* **Work instructions**:
Check each line below for the word "computer" and give the number of lines that have it, nothing more.

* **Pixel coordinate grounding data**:
= Beginning of Section =

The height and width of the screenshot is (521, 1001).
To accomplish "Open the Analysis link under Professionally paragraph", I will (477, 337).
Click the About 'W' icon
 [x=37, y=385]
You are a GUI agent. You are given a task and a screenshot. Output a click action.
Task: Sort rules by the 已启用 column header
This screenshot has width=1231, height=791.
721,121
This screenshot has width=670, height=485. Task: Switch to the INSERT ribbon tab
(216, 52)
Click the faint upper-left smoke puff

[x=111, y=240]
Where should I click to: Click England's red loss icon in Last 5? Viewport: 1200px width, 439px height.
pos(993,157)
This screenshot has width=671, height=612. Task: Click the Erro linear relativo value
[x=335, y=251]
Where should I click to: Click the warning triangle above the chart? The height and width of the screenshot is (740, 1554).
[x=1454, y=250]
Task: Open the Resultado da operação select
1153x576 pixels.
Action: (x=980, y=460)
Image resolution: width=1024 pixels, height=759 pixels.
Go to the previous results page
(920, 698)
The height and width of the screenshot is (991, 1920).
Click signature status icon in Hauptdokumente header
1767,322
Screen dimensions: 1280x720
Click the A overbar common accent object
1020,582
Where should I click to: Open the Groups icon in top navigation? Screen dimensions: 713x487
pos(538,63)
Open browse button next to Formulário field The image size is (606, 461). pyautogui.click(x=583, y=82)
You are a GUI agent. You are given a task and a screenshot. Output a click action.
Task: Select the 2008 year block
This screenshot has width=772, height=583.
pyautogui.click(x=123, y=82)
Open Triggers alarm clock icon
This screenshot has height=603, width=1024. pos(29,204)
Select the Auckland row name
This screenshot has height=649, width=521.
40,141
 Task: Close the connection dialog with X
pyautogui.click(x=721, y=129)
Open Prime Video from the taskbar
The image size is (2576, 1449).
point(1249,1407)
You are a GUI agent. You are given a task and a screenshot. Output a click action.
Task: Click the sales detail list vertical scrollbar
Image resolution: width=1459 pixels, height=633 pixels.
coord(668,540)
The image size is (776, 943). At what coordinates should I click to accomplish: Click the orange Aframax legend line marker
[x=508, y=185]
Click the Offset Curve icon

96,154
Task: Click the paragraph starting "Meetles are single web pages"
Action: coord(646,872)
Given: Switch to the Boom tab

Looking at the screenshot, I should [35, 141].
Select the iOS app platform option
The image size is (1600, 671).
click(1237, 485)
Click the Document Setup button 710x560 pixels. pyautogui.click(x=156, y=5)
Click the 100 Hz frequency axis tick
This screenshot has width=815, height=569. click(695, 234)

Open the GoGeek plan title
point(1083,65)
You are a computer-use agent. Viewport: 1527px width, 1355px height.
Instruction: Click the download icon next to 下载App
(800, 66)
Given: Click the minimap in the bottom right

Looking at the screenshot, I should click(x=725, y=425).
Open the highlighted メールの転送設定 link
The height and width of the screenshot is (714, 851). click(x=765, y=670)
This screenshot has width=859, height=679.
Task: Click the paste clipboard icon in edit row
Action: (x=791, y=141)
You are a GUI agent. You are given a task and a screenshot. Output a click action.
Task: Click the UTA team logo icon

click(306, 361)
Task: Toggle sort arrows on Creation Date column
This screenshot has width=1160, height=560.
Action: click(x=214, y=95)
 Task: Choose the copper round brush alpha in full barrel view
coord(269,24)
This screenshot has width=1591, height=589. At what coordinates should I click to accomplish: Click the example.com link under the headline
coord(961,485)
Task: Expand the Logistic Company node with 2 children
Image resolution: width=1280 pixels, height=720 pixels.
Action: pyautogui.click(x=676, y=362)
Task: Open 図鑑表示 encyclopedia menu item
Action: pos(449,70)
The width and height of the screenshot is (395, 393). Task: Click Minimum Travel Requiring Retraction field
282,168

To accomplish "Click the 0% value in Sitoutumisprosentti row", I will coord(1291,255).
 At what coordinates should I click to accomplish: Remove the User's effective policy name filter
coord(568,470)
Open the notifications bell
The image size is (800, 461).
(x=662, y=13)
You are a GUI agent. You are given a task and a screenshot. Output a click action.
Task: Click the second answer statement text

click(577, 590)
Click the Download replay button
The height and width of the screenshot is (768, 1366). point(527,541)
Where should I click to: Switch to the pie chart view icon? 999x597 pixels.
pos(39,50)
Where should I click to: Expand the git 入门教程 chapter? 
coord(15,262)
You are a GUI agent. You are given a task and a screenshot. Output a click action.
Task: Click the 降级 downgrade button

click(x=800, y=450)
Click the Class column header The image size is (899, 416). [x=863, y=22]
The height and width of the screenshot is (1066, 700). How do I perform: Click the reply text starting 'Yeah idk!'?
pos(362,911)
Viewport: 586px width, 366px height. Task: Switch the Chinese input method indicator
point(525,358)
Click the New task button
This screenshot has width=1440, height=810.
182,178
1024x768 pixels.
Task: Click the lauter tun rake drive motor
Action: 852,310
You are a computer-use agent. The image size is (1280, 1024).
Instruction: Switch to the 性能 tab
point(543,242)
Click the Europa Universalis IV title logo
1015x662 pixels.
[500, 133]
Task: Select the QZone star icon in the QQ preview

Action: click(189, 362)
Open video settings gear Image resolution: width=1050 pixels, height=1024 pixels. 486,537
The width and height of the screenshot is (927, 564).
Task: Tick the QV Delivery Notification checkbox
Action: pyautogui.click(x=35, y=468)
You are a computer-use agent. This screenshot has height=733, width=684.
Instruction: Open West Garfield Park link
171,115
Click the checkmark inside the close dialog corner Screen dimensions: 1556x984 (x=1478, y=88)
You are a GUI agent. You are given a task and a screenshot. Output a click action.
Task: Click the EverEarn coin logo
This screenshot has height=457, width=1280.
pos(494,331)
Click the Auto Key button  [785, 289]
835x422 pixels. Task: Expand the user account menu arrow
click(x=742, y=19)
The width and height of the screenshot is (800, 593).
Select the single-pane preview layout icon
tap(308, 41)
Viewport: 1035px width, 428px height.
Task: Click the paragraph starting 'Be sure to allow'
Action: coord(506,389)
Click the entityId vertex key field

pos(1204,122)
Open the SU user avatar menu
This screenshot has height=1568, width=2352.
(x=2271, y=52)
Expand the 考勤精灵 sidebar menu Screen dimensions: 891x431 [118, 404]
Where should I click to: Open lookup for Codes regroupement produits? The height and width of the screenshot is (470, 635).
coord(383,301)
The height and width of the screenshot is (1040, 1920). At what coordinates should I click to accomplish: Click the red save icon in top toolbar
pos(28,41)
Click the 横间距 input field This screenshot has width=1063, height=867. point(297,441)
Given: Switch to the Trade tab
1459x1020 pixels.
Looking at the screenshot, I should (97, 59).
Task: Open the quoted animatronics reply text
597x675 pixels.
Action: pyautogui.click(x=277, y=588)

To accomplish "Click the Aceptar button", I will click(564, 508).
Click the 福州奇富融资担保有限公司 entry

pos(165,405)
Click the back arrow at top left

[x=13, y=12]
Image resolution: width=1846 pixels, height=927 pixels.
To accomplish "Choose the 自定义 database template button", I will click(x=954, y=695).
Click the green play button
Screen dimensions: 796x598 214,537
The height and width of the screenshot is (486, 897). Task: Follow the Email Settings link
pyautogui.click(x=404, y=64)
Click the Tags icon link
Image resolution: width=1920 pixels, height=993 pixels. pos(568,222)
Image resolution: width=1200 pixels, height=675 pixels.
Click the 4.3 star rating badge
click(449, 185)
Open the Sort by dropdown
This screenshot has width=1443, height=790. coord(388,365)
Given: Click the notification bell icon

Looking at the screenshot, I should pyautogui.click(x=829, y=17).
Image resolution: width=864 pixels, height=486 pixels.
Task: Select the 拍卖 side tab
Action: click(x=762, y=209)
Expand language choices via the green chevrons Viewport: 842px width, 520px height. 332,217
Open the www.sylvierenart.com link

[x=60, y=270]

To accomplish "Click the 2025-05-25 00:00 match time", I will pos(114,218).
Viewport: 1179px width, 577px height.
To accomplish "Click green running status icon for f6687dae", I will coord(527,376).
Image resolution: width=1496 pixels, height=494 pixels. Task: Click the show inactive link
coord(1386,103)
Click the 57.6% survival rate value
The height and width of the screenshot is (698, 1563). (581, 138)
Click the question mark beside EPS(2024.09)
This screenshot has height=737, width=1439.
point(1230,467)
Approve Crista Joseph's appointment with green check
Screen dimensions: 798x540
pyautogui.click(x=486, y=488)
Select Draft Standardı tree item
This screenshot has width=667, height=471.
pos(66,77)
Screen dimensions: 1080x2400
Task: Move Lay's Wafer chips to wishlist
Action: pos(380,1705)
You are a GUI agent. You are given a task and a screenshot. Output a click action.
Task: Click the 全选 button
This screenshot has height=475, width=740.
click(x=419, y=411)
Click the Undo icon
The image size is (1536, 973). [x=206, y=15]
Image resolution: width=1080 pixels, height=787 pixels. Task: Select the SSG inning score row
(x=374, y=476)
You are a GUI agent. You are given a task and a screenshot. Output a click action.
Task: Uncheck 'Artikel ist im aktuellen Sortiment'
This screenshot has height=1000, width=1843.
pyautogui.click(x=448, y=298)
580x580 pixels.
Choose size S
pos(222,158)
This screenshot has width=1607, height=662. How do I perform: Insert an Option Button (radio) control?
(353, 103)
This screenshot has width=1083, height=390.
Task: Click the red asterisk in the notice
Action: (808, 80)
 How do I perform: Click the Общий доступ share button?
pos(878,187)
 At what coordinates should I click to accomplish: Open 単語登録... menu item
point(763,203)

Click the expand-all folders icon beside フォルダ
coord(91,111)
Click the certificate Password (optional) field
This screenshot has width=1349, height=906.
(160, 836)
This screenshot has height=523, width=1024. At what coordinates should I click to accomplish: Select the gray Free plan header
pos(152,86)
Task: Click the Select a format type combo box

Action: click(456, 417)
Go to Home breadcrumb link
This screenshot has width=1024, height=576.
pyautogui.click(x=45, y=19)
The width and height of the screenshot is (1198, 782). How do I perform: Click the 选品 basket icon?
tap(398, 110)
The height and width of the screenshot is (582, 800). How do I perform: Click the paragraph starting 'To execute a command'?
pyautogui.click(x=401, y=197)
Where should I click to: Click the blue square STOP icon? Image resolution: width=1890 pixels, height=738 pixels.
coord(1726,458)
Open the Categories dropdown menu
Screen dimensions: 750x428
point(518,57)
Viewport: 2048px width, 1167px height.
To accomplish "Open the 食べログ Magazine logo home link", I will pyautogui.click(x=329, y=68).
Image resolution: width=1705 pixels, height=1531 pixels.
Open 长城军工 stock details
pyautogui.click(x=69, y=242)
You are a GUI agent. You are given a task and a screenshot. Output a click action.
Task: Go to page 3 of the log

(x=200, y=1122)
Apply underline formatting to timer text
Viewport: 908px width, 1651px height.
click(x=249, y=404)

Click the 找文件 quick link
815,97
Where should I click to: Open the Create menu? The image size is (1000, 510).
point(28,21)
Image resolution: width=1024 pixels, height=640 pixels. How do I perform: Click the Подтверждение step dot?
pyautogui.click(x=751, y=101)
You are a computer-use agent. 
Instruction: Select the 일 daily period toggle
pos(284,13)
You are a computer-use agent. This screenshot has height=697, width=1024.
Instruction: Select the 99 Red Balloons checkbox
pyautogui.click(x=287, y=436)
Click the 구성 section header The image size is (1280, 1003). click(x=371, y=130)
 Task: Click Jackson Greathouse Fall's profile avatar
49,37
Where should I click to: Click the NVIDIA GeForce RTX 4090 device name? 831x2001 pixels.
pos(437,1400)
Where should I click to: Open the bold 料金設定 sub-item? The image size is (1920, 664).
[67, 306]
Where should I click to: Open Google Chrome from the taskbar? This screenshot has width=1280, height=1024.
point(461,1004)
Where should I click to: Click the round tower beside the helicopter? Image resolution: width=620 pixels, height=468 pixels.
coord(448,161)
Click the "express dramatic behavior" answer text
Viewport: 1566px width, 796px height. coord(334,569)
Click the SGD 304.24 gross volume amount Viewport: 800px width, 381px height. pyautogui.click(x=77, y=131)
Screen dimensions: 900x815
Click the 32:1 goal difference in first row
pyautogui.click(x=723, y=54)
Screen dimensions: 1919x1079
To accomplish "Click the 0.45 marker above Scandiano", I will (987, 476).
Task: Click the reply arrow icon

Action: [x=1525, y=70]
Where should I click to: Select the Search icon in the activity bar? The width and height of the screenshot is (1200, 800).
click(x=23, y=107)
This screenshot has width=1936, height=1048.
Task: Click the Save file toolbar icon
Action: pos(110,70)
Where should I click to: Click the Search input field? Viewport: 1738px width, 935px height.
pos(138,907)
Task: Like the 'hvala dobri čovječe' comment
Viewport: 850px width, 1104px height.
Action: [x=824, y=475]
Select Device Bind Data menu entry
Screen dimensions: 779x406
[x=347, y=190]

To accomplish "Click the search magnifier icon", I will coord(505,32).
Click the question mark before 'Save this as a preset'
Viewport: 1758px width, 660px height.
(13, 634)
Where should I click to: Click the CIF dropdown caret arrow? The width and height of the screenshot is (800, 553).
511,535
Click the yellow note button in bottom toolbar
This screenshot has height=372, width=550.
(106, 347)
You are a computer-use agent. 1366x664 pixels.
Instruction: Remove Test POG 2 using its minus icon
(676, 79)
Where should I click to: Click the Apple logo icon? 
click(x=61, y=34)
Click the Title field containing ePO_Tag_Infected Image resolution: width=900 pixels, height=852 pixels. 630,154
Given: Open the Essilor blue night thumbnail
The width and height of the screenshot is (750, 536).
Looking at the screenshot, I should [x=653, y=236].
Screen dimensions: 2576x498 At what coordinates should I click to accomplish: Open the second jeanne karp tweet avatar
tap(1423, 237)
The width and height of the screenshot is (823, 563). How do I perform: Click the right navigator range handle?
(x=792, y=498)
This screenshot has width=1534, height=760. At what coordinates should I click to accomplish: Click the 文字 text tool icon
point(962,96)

= End of Section =

* **Answer box**:
6